My portrait! I knew it in spite of crude colour and cheap paper. It was my portrait, and it was labelled: "HELEN WINSHIP, MOST BEAUTIFUL WOMAN IN THE WORLD. POSED BY MISS WINSHIP ESPECIALLY FOR—"
And then—the insolence of the man!—there followed the name of the bashful stranger whose devotion to Art had drawn him to my door! The fellow had practised upon my credulity to obtain my likeness for publication.
I threw down the sheet, quivering with anger. I felt that I should never again dare look at a paper; but half an hour later I sent Boy out to buy them all, and, locked into my room, I shook all about me a snowstorm of bulky supplements and magazines.

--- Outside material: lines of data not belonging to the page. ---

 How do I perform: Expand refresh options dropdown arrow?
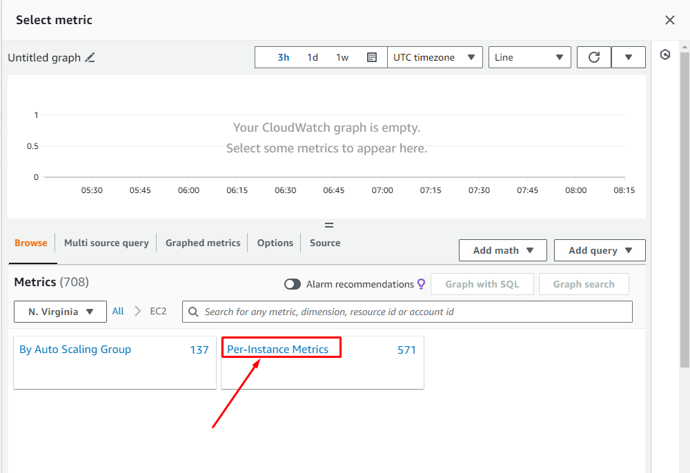click(x=629, y=57)
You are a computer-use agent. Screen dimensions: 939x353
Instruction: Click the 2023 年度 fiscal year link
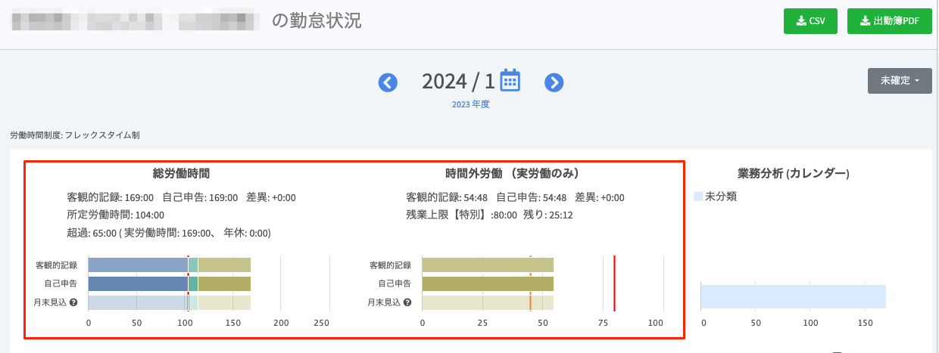(x=470, y=104)
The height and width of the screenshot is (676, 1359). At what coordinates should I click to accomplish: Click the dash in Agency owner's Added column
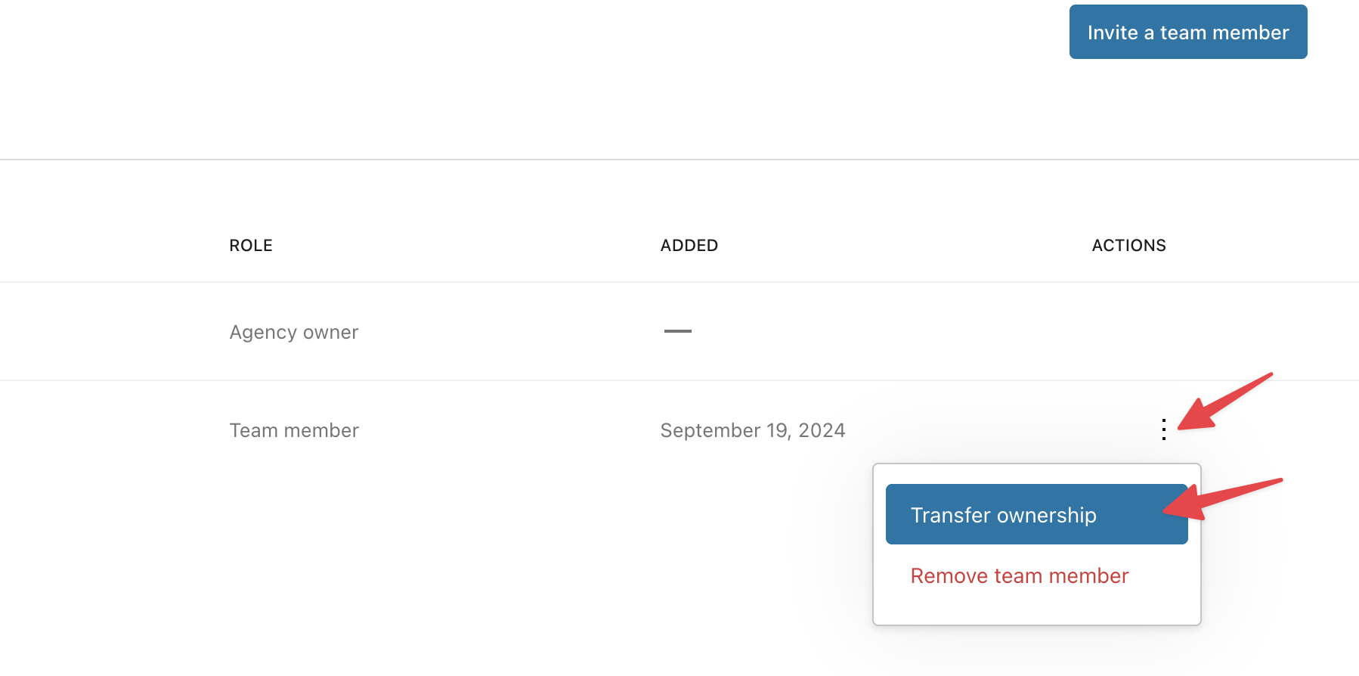tap(677, 331)
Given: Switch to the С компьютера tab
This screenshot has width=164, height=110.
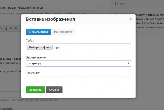Looking at the screenshot, I should tap(38, 32).
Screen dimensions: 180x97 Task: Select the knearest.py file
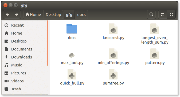coord(114,32)
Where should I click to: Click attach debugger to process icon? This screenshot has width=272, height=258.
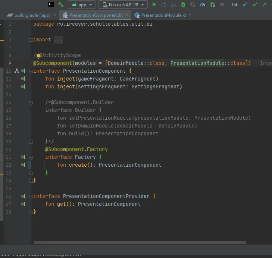pyautogui.click(x=212, y=4)
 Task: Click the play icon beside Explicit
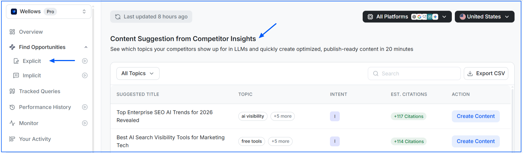tap(85, 61)
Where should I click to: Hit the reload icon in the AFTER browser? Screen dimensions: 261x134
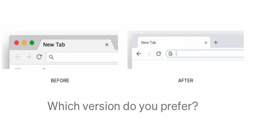(x=158, y=53)
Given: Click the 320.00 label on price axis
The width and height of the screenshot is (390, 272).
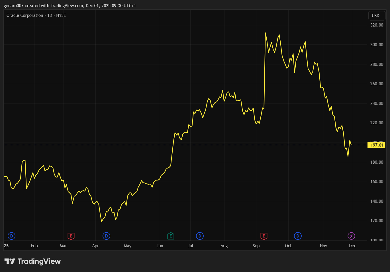Looking at the screenshot, I should pos(377,25).
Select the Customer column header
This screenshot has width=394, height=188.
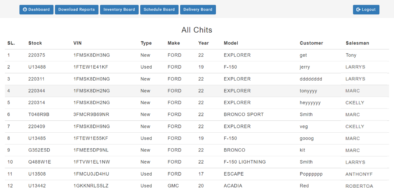point(311,43)
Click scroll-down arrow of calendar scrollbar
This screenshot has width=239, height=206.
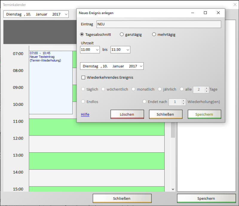pos(173,189)
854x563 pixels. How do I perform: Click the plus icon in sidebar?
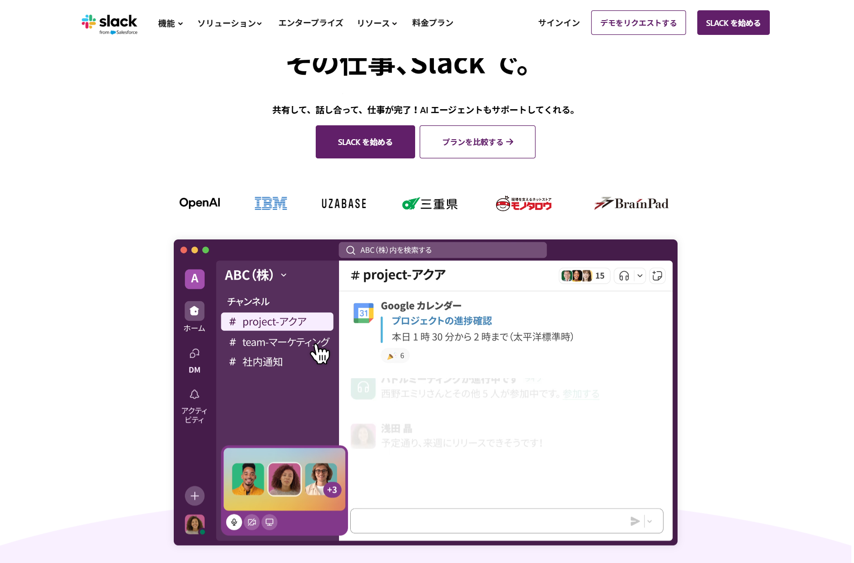194,496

Having posed for Cadge, I knew, of course, that the Star would print my picture, perhaps several of them. But at any other time I should have been overcome to find a "special section" of four pages filled with half-tone likenesses of me, cemented together by an essay on "Beauty," signed by a novelist of repute, and by articles from painters, sculptors, dressmakers and gymnasts, all from their respective standpoints extolling my perfections. Cadge had written an interview headed "How It Feels to be Beautiful."
But the Echo! Besides the poster which Joy had shown me, it published two pages of portraits framed in medallion miniatures of celebrated beauties with whom it compared me, making me surpass the loveliest women of history and legend, from Helen of Troy to the reigning music hall performer. And, with a shock of surprise, I not only saw in the pictures the dress I had worn and the theatrical things the deferential artist had loaned me to pose in, but in the article appeared every word I had said to him; and the skill with which fact, fiction, clever conjecture and picturesque description had been stirred into the sweetened batter that Cadge calls a "first-rate delirious yellow style" was maddening.
This is the beginning of the stuff:—
CHAPTER I.
A PRAIRIE BUD.
So fair that, had you Beauty's picture took,
It must like her or not like Beauty look.
—ALEYN'S HENRY VII.
A Western Wild Rose!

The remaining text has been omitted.